--- Supplied material ---

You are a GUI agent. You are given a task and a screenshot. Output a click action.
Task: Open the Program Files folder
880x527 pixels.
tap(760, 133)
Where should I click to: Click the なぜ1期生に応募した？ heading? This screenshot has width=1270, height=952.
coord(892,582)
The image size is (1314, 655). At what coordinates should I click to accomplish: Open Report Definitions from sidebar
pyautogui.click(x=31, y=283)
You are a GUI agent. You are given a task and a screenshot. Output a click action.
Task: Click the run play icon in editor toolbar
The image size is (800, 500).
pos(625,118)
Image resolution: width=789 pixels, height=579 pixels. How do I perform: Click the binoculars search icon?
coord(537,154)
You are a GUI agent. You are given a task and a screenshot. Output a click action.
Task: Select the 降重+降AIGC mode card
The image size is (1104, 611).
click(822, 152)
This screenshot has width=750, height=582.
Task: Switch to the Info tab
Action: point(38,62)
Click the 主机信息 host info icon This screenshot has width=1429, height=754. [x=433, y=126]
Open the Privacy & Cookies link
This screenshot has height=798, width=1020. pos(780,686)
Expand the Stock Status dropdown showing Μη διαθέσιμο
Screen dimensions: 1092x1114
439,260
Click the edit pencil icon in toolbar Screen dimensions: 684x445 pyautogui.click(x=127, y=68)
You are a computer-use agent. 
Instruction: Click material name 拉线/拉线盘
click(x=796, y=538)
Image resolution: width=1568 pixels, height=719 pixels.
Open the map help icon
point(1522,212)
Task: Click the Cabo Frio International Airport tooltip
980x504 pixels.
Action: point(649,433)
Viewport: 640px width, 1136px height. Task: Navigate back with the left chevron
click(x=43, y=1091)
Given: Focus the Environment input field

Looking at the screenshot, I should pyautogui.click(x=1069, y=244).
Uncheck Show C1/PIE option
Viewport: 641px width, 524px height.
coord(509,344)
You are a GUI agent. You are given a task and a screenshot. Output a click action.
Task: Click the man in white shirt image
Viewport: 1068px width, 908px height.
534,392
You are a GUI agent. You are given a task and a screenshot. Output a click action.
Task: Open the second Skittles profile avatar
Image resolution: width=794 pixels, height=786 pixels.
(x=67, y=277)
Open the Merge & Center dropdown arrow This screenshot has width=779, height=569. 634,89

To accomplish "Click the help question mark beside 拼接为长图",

---

- Work instructions -
Print each line of the data exactly as it was written.

- Output of the task -
You are a GUI agent. You are given a task and a screenshot. Output a click action.
Task: Open the Program Files folder
880x527 pixels.
tap(760, 133)
Where should I click to: Click the なぜ1期生に応募した？ heading? This screenshot has width=1270, height=952.
coord(892,582)
The image size is (1314, 655). At what coordinates should I click to accomplish: Open Report Definitions from sidebar
pyautogui.click(x=31, y=283)
You are a GUI agent. You are given a task and a screenshot. Output a click action.
Task: Click the run play icon in editor toolbar
The image size is (800, 500).
pos(625,118)
Image resolution: width=789 pixels, height=579 pixels. How do I perform: Click the binoculars search icon?
coord(537,154)
You are a GUI agent. You are given a task and a screenshot. Output a click action.
Task: Select the 降重+降AIGC mode card
The image size is (1104, 611).
click(822, 152)
This screenshot has width=750, height=582.
Task: Switch to the Info tab
Action: point(38,62)
Click the 主机信息 host info icon This screenshot has width=1429, height=754. [x=433, y=126]
Open the Privacy & Cookies link
This screenshot has height=798, width=1020. pos(780,686)
Expand the Stock Status dropdown showing Μη διαθέσιμο
Screen dimensions: 1092x1114
439,260
Click the edit pencil icon in toolbar Screen dimensions: 684x445 pyautogui.click(x=127, y=68)
You are a computer-use agent. 
Instruction: Click material name 拉线/拉线盘
click(x=796, y=538)
Image resolution: width=1568 pixels, height=719 pixels.
Open the map help icon
point(1522,212)
Task: Click the Cabo Frio International Airport tooltip
980x504 pixels.
Action: point(649,433)
Viewport: 640px width, 1136px height. Task: Navigate back with the left chevron
click(x=43, y=1091)
Given: Focus the Environment input field

Looking at the screenshot, I should pyautogui.click(x=1069, y=244).
Uncheck Show C1/PIE option
Viewport: 641px width, 524px height.
coord(509,344)
You are a GUI agent. You are given a task and a screenshot. Output a click action.
Task: Click the man in white shirt image
Viewport: 1068px width, 908px height.
534,392
You are a GUI agent. You are given a task and a screenshot. Output a click action.
Task: Open the second Skittles profile avatar
Image resolution: width=794 pixels, height=786 pixels.
(x=67, y=277)
Open the Merge & Center dropdown arrow This screenshot has width=779, height=569. 634,89

To accomplish "Click the help question mark beside 拼接为长图",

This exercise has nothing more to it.